Why is it More Common for Bias to be Called on Negative Rather than Positive Articles?

Executive Summary

  • The term bias is often used as a critique against an article or argument — however, it is normally used against arguments where the conclusion is negative.

Introduction

This comment was taken from a LinkedIn discussion in response to our article Is Blockchain All that Innovative or is it Overhyped?

I have seen many good applications of the technology in real life, and it is worth to consider in scenarios where you don’t trust other parties involved. I agree with that was a hype and blockchain partner companies are able to propose a solution using it for most of the problems you can think on. For me the you should have to investigated better the companies that you are judging and provide some more arguments and back up facts, right now read as a bit biased for me.

Our References for This Article

If you want to see our references for this article and related Brightwork articles, see this link.

Here is my response to this comment.

Proving Bias

So let us review your specific critiques.

a.) You have seen many good applications of blockchain in real life, and it is worth considering in scenarios where you don’t trust other parties involved.

This is difficult to respond to because it is a personal experience that is unspecific and not documented.

b.) You agree there is hype in blockchain and that it is overapplied.

So that means that you agree with the primary conclusion of the article.

Hype is one term, but lies is another term. The article provides good evidence that major IT entities are lying about blockchain.

c.) You would have liked it if I investigated the companies making the claims.

I just added the Brightwork Consulting Article Library link to the article.

The article provides evidence (the quotes from related articles) that blockchain has a poor implementation history. The things being said about blockchain don’t make sense. This is one of the primary methods used in the article. Not making sense, claims — like those made by SAP that describes an application that is not blockchain, as doing “blockchain” things is one example of this.

d.) The article reads as biased to you.

To establish bias, a good strategy would be able to contradict the arguments made in the article. So if, for example, it could be shown that SAP TM is blockchain, or that blockchain has revolutionized banking — but I did not acknowledge these facts, or that the WiPro rep was not making false claims about Bermuda has being a “high regulatory” environment. However, if the observations are true, and are not contested, then the argument that I have a built-in bias against blockchain is more difficult to establish.

Conclusion

Brightwork receives no money from vendors and has no financial incentive to promote or contradict blockchain. If we compare Brightwork’s bias to the bias of the entities listed in this article — that are actively trying to sell blockchain projects and software — it would seem that the place to observe bias is not with me but with these major IT entities.

However, in many promotional articles about blockchain, I have almost never seen the author accused of bias — even when they have a quota to sell blockchain software or services.

This fits into a pattern I have observed where bias tends to be called out if the article contradicts (i.e., is a negative conclusion). If the article is promotional (i.e., a positive conclusion), then bias is far less likely to be asserted in the comments. And it is not only accusations of bias.

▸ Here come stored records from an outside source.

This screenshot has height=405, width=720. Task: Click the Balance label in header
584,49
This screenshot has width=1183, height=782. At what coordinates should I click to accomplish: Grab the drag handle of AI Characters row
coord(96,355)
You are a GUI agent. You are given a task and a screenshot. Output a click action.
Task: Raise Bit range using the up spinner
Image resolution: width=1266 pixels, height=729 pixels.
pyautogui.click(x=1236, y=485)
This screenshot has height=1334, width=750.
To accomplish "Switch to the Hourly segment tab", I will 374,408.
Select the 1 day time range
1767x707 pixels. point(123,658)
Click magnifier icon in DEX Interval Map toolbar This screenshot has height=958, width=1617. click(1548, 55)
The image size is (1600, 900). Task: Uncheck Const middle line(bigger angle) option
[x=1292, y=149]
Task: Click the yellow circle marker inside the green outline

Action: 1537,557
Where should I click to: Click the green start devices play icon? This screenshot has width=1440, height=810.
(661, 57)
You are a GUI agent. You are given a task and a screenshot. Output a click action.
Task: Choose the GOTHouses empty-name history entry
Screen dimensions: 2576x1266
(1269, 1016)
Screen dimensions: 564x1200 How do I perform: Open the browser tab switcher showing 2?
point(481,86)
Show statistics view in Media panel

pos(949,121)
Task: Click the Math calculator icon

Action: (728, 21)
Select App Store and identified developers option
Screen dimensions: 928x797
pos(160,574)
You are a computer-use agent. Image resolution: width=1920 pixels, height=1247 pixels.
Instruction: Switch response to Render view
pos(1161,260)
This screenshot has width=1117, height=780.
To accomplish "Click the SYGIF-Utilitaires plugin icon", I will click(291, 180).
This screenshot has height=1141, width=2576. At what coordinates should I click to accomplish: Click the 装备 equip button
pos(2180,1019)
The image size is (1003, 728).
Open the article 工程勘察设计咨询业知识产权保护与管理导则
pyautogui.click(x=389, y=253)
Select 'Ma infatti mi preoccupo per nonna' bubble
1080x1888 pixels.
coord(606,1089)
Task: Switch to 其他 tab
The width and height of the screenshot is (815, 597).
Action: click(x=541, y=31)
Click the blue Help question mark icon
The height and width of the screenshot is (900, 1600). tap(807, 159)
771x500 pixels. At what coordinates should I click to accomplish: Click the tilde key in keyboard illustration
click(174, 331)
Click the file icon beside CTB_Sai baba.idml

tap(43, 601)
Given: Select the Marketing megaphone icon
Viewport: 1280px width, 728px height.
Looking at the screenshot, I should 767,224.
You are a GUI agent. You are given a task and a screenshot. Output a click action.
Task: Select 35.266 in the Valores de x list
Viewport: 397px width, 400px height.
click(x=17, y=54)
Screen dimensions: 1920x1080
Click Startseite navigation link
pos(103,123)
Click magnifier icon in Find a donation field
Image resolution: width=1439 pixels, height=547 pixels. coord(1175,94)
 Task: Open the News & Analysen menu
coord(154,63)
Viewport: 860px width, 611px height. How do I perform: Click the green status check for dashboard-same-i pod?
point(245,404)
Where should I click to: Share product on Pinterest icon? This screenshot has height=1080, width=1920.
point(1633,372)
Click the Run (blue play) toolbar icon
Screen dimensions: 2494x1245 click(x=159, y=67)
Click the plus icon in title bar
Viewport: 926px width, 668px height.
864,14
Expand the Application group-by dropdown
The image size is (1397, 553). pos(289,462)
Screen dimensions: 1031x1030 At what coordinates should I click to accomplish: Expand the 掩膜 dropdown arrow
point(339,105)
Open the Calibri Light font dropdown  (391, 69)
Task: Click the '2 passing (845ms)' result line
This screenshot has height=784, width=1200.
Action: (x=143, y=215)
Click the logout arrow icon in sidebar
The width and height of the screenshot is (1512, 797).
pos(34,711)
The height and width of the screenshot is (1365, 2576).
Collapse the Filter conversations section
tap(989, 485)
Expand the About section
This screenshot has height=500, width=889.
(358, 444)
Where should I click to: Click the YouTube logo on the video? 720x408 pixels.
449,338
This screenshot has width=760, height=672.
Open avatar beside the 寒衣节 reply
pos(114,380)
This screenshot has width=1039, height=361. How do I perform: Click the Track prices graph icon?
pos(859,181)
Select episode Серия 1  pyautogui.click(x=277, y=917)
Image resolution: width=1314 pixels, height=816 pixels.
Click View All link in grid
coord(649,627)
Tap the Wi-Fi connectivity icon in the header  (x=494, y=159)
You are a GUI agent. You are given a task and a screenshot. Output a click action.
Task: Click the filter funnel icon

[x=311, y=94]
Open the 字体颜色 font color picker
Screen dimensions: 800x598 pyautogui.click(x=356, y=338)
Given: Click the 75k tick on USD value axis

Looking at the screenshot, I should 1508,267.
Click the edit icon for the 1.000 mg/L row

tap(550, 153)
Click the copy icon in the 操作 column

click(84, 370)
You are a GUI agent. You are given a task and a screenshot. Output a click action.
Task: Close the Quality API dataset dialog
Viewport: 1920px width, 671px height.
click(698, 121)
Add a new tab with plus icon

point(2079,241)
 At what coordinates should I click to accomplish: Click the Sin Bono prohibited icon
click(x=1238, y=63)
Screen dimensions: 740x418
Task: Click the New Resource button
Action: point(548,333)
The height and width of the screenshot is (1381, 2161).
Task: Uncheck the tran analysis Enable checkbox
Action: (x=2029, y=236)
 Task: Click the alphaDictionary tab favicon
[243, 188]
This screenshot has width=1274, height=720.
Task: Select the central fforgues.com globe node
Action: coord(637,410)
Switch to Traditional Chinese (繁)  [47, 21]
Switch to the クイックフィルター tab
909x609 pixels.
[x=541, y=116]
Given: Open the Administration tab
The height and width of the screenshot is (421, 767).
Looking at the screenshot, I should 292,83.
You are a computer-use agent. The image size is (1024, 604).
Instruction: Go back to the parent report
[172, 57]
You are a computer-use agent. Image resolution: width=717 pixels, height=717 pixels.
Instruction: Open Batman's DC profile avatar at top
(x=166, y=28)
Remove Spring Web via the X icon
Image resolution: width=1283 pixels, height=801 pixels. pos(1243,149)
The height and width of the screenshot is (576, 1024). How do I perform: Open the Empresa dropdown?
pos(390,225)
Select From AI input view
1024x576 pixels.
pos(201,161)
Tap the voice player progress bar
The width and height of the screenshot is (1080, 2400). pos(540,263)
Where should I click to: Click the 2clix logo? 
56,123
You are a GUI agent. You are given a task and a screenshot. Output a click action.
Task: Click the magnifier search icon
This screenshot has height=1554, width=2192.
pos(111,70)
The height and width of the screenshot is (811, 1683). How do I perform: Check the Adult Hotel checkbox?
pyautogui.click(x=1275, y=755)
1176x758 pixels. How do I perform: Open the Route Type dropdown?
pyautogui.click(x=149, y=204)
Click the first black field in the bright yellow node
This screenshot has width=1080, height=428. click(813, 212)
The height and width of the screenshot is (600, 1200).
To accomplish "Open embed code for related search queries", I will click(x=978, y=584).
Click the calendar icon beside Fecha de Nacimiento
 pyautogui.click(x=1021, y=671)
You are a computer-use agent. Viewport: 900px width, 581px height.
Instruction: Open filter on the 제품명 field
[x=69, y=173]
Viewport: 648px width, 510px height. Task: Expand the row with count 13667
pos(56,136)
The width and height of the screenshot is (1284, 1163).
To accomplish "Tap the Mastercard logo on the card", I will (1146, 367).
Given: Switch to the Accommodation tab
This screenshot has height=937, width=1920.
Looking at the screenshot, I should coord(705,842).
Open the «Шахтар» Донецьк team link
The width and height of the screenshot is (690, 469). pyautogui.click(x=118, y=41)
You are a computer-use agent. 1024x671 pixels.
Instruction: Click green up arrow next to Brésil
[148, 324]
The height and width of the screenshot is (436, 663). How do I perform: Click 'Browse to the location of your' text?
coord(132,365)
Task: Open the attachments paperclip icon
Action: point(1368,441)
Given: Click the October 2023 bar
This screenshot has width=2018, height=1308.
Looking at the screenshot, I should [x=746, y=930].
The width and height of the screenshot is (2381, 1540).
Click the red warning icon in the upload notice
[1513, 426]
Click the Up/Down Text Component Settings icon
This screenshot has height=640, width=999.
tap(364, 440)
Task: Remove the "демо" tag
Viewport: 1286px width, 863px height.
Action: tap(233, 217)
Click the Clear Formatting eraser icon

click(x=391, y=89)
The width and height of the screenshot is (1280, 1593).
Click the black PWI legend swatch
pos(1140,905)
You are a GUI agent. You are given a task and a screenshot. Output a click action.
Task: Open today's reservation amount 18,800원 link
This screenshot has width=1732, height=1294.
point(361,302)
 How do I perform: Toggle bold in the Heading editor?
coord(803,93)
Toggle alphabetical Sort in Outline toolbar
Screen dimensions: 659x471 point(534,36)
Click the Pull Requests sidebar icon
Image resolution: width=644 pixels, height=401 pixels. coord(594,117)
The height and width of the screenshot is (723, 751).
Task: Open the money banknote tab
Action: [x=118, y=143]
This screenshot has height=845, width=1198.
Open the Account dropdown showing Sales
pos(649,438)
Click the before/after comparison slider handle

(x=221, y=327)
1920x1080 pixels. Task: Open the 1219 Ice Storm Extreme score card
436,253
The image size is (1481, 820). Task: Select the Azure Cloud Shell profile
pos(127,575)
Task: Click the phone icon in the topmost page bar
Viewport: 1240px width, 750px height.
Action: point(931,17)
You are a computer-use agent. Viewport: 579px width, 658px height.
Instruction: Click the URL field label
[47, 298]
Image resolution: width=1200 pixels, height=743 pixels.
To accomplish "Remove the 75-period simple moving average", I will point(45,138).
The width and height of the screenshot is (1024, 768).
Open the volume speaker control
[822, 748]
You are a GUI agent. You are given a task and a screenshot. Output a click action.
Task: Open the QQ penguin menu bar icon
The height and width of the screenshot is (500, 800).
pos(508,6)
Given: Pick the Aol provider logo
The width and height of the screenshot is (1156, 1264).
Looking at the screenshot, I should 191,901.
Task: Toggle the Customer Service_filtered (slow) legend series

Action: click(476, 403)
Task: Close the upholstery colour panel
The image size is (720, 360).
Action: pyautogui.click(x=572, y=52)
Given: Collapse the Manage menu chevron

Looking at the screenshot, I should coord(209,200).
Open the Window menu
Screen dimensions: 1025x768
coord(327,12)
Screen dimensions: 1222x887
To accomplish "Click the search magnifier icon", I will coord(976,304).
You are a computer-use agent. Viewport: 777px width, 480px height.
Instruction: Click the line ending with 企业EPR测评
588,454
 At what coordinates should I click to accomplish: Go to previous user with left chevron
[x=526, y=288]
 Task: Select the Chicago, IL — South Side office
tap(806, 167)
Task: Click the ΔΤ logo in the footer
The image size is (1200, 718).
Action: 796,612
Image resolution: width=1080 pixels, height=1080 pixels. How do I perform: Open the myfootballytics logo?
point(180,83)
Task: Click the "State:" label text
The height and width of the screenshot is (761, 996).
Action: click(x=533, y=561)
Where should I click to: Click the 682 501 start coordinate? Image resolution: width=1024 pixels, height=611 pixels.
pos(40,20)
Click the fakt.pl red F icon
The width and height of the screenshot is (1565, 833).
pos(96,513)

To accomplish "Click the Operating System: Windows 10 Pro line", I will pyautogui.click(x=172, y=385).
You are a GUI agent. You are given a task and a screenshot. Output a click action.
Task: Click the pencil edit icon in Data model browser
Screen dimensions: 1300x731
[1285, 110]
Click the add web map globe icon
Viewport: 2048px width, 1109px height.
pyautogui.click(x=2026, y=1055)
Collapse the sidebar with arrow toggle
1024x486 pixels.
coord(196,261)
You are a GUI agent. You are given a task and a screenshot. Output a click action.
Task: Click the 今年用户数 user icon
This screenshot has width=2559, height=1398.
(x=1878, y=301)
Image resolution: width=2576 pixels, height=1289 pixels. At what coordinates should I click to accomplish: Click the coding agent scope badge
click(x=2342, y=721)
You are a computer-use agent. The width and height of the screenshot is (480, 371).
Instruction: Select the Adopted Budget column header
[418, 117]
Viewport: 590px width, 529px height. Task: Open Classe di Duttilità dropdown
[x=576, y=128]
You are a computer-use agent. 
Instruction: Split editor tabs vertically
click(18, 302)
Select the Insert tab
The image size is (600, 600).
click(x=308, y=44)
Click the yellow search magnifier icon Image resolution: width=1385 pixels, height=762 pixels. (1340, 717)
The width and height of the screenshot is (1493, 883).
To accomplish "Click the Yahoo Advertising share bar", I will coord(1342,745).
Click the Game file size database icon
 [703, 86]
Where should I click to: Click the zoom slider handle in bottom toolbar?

It is also the interest level in the article. If I publish a thoroughly researched article, which calls into question AI/ML claims, it will get far less interest.

But I am increasingly coming to the view that a small fraction of the overall population cares what is true. Most people that are working are just working to make money and to attain status in their field. That sounds like a strange thing to say — however, what I mean is that they interpret every statement or assertion not based upon whether it is true or false, or has evidence or does not have proof, but on whether it makes them more money or less money. I recently shared an article How Common is Research/IP theft in IT, that covers the high degree of research theft and lack of references/attribution in private research. It was one of my worst performing shares.

Why?

Well, it does not translate to $$$ but goes to the integrity of private research. If I publish an article on how much opportunity there is in AI/ML, I will get large numbers of likes, even with putting little effort into the article. People are searching for ways they can make money — not ways they can find out what is true. Work is the place where you “make money,” it is not, too many people, a place where you look for what is true.